The code can be seen below:

var copyToClipboard = function () {
    var tweetInput = document.createElement('textarea');
    tweetInput.setAttribute('value', tweet);
    tweetInput.textContent = tweet;

    listItemContents.appendChild(tweetInput);

    var selection = document.getSelection();
    var range = document.createRange();
    range.selectNode(tweetInput);
    selection.removeAllRanges();
    selection.addRange(range);

    document.execCommand('copy');
    selection.removeAllRanges();

    tweetInput.parentNode.removeChild(tweetInput);
    alert('You have copied the tweet: ' + tweetInput.value);
};

Libraries


In order to effectively display the data we received from IBM Watson's tone analyzer, we needed to utilize some libraries. One of the hardest and most frustrating parts of this project was in simply just deciding on which libraries to use. There are so many available options, and the challenge was to pick a library that could do what you needed it to, while also being easy to integrate into the project and unlikely to interfere with any other functionality. The two main libraries we landed on were Chart.js and noUiSlider.

noUiSlider


Before we displayed the data we got back from IBM Watson, we wanted to give the user a chance to set boundaries in order to capture the appropriate tone in their drafted tweet. The boundaries would include a minimum, target, and maximum value for each of the seven tones. In order to avoid crowding the screen with a bunch of input boxes, or shuffling the user through each tone individually, we needed a way to display all seven tone ranges simultaneously. Range sliders ended up being the best option - and we were able to use the noUiSlider library to quickly style them and allow for three handles. The trickiest part of this process was testing out two other libraries prior to settling on noUiSlider, only to realize that we were having the same issues that countless other users had experienced and the github repositories were no longer being updated or maintained for those libraries.

Chart.js


Chart.js was utilized in this project to display the data from IBM Watson on a graph that also showed the benchmarks set by the user. The graph creation was a relatively smooth process, and we did not have to tweak much in regards to the styling or the responsiveness. The biggest lesson we learned with this library was to make sure to fully read through the documentaiton and understand the limitations of the code before trying to create something. We had a vision in mind, but after many attempts to make it happen and a thorough review of the library - we realized what we wanted wasn't exactly an option with Chart.js. We went back to the drawing board armed with a better understanding of what we could accomplish. The final product had the exact functionality we wanted, but with some slight style adjustments that matched the newly adjusted goal.

Firebase


We needed a way to store tweets so that others can view what has been submitted. For this we decided to use the firebase API.The firebase API will easily allow our users to store and share data in real time.

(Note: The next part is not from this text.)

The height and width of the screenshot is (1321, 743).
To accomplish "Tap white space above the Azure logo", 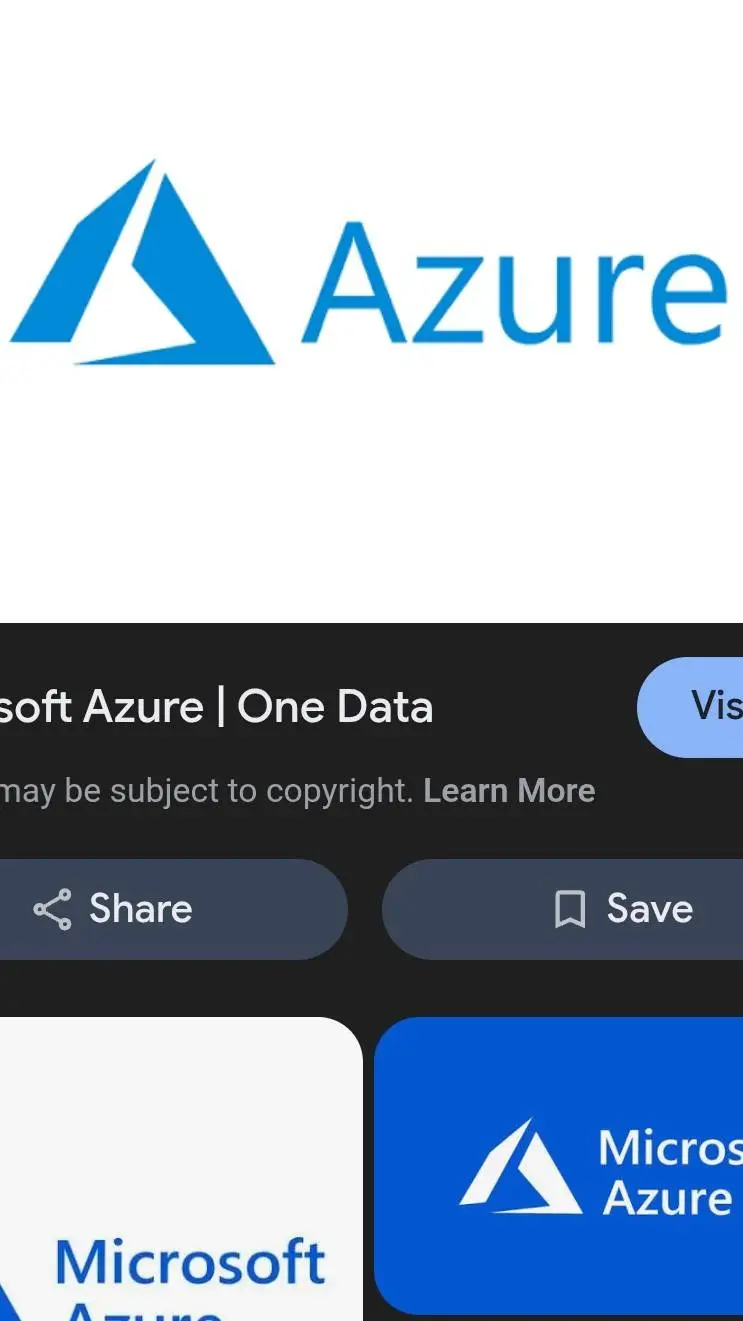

When the user is satisfied with the analysis of their tweet, they can then store their tweet. By pressing the “Tweet Approved” button, the user’s tweet gets sent to firebase.

Once the button has been pressed, a modal will pop up. Next, the user will get back the tweets that have been sent to firebase, and can see it in the modal. By showing the tweets that have been submitted, someone else can view the tweets and review it.

One of the challenges that we faced with firebase was when we pressed the "Submit for Analysis" button. When pressed, a tweet would get entered into firebase. We only wanted the tweet to get entered if the "Tweet Approved" button was clicked. We were able to fix this problem by refactoring our code and making use of more functions.